Source passage:

- - -

Are we still talking about the shirty marriage(s) our parents have/had? How fucked up they were and how fucked up they made me have slowly sank in over the years. I think one of my greatest personality strengths/weakness is a great derivative of this. I've learned to detach myself from human interactions. I've turned them into an observation and science. Fuck, it's how I make my living. I've covered up the detachment with a keen sense of what doing the right thing is. I'm not socially retarded, far from it. The downside is that I don't let people get close to me. It's hard for me to form meaningful relationships. I have lots of "friends" but very few people I really care about. Easy for me to cut off people. I haven't talked to my sister in years. I went a year without talking to my brother until my dad insisted I do. I'm drunk and rambling.
My FWB chick is fucking putting heat on me. No interest at all. Spent x-mas with her, was probably a huge mistake. God damn I hate being alone.

There is a lot here I identify with and want to add to but like Thomas said, I need more time to mull things over.

Also, got a lot on my mind.

Basically, I'm done with my sister. She's 10 years older than me and while I'm not going to say she's a fuck-up, she kind of is. Long story short, over the summer quit her job moved cross-country back to ATL, within a week was kicked out of her crazy friend's house and...moved back to my parents' place. Where she's lived for YEARS as an adult. She still has no job *BUT* she was telling me how she's going into business with a friend. She couldn't properly explain what the business would be and is developing her business acumen by downloading a whole bunch of business books. I wish her the best of luck. (This is also at least the second business idea she is "about to go into" since moving back).

Flash forward to yesterday. It is my mom's birthday. My sister is just naturally very difficult to be around and I'm thinking I just hate being around her for that very reason. We go to dinner and she has this very odd habit where she just asks people questions or for help that she doesn't need, no better way to explain it. Anyway, she asked me for help with something small as I just sit down and I was like "wait, what no" because I haven't even put my ass in the seat.

Which triggered one of her famous melt downs.

She was horribly offended and was just visibly shaken, my mom said something inoffensive like just let it go or something to that effect. You know, something shouldn't have to say to a 30-something daughter over an utterly inconsequential event at which point my sister starts crying. Yes, she was crying. Nothing big, you can tell she's holding something back and then a few minutes later she starts practically bawling, gets into a fight with my mom "its always my fault*, it always comes back to me" (which is one of her standard lines) and the two of them when they fight, they go at it. Anyway its the usual sort of stuff but my mom, remember it is her birthday and we're at her fucking birthday dinner just gets up to leave for a few minutes, my sister then just shuts off. The fighting was so bad and I was like, great technically I triggered this, I just wanted to leave and because I have the fucking decency to realize on your mom's birthday you don't fuck up her shit unless it truly is the greatest issue imaginable, I was pretty beat down.

Well I let some time pass and try to smooth things with my sister, eventually get her to feel good again and talk but its obvious my mom is furious with my sister. My mom and I talked briefly about it after dinner** and she said "you never have any idea what will set her off, that's why it is so difficult."

- - -

Data:
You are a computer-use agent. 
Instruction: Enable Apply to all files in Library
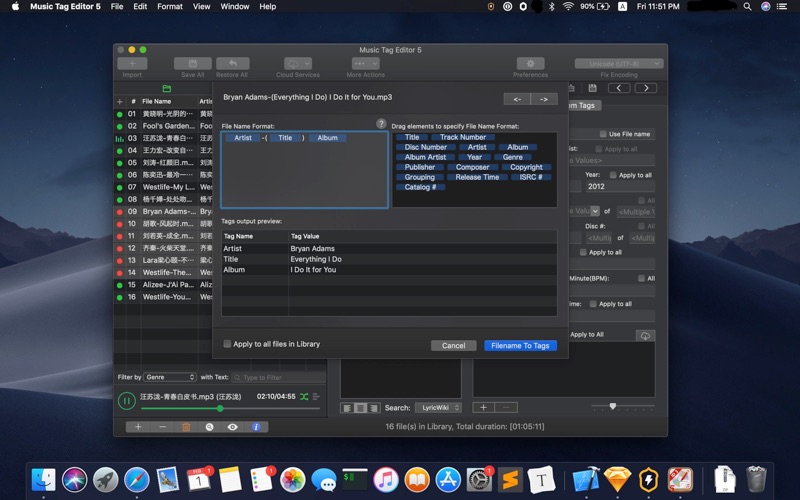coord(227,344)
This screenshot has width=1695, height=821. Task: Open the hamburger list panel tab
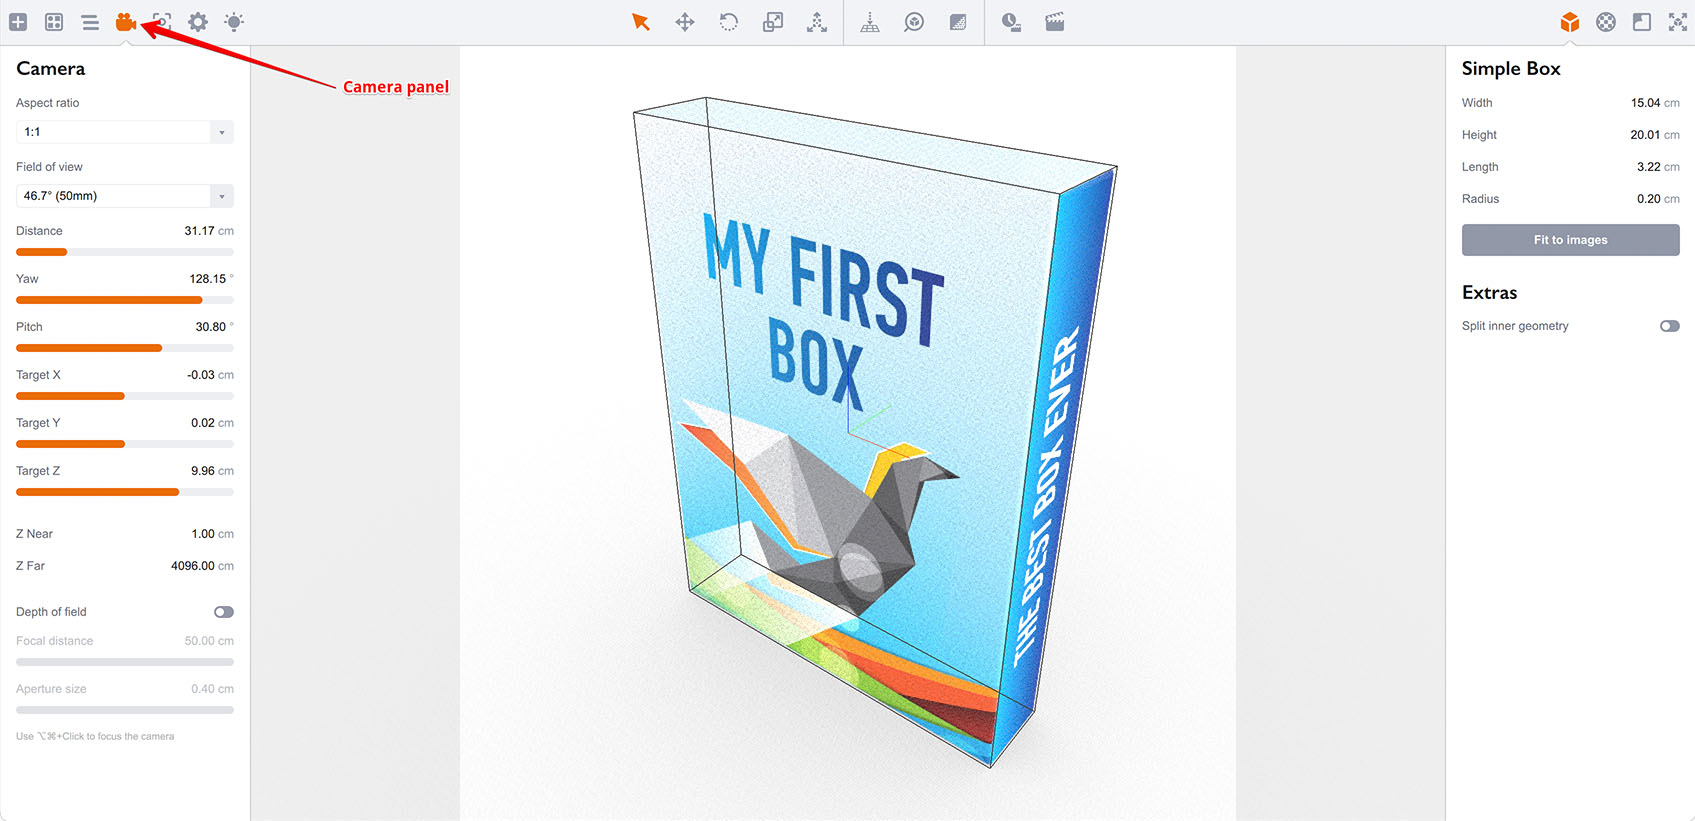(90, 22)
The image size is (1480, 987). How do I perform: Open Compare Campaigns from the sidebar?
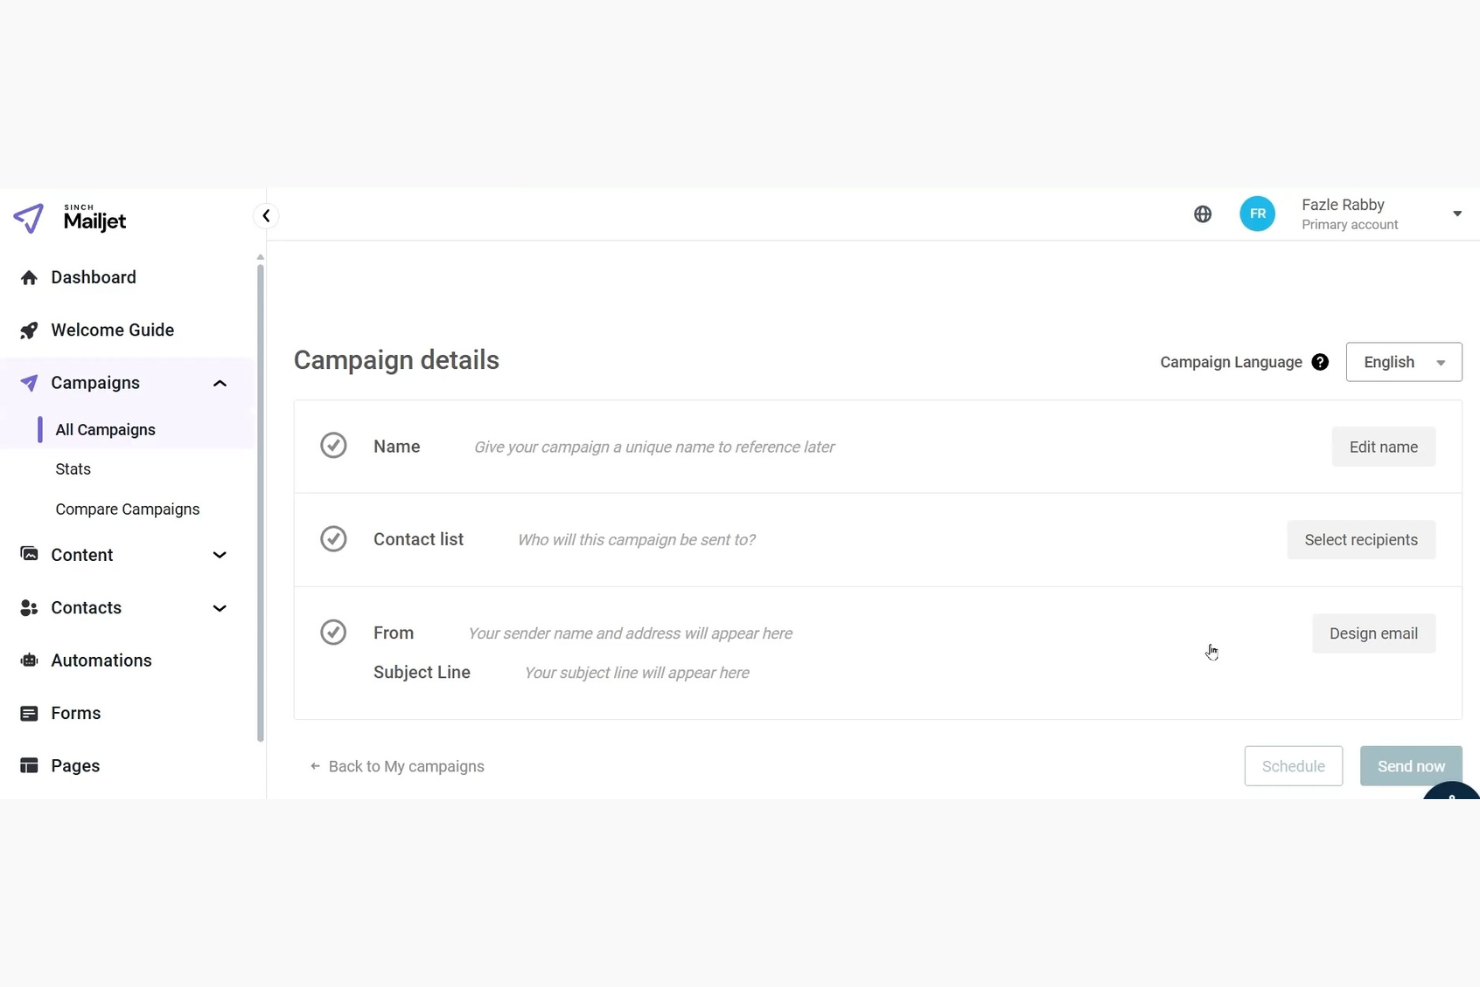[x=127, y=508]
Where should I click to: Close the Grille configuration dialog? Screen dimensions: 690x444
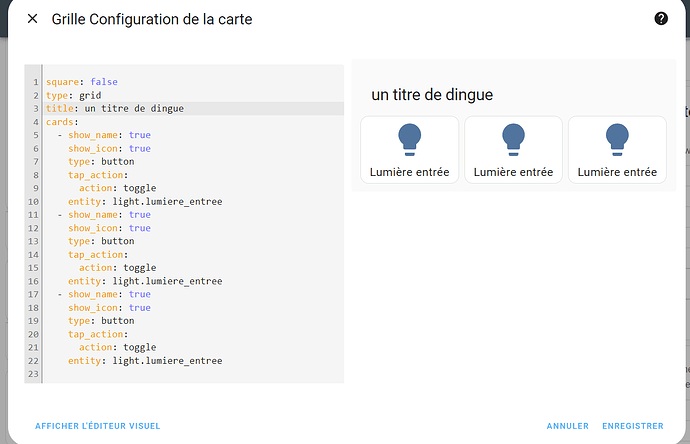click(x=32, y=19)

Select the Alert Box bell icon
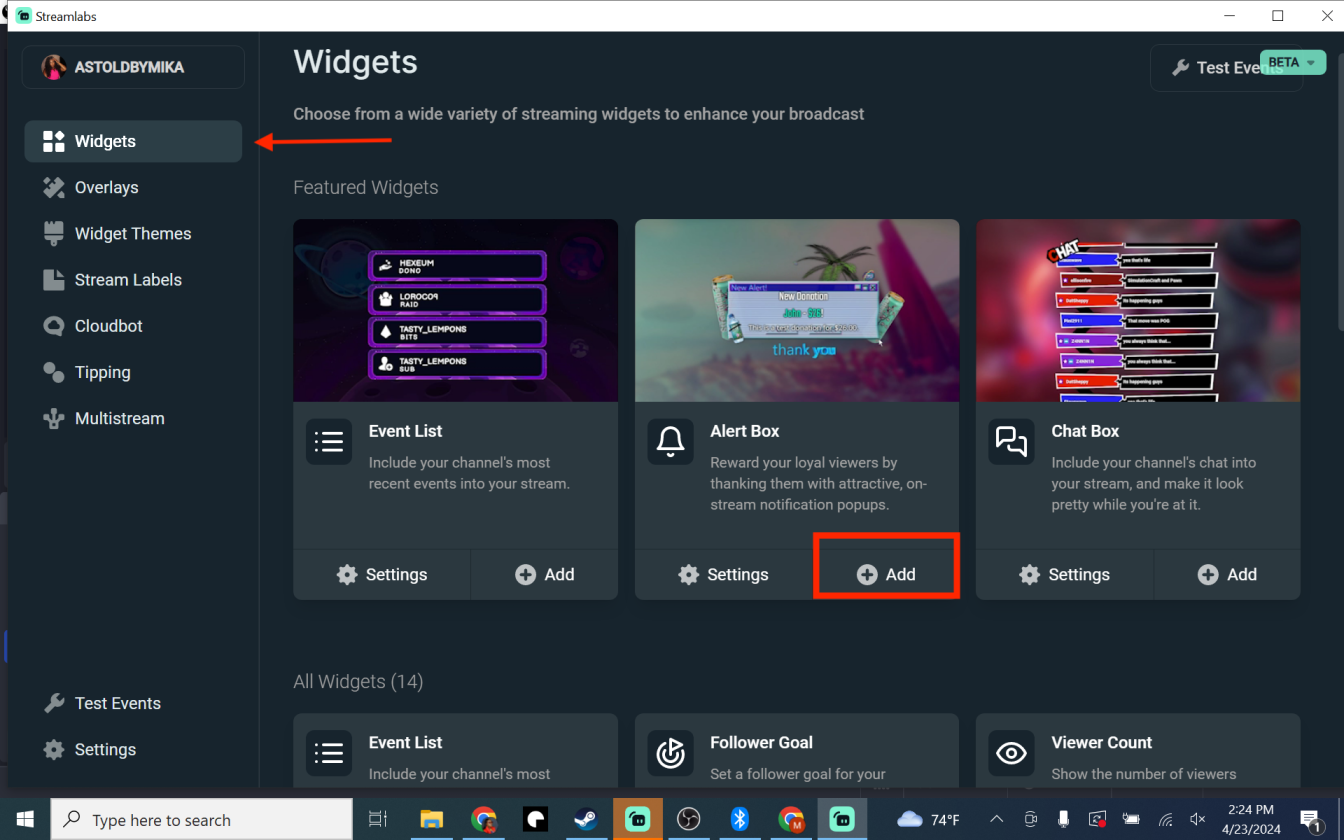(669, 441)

- - -

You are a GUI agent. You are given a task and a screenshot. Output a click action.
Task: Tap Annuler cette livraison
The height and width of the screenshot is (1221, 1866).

- - -

Directive: Please repeat everything from "Are we still" down to "drunk and rambling." in the family passage above, word for word.

Correct answer:
Are we still talking about the shirty marriage(s) our parents have/had? How fucked up they were and how fucked up they made me have slowly sank in over the years. I think one of my greatest personality strengths/weakness is a great derivative of this. I've learned to detach myself from human interactions. I've turned them into an observation and science. Fuck, it's how I make my living. I've covered up the detachment with a keen sense of what doing the right thing is. I'm not socially retarded, far from it. The downside is that I don't let people get close to me. It's hard for me to form meaningful relationships. I have lots of "friends" but very few people I really care about. Easy for me to cut off people. I haven't talked to my sister in years. I went a year without talking to my brother until my dad insisted I do. I'm drunk and rambling.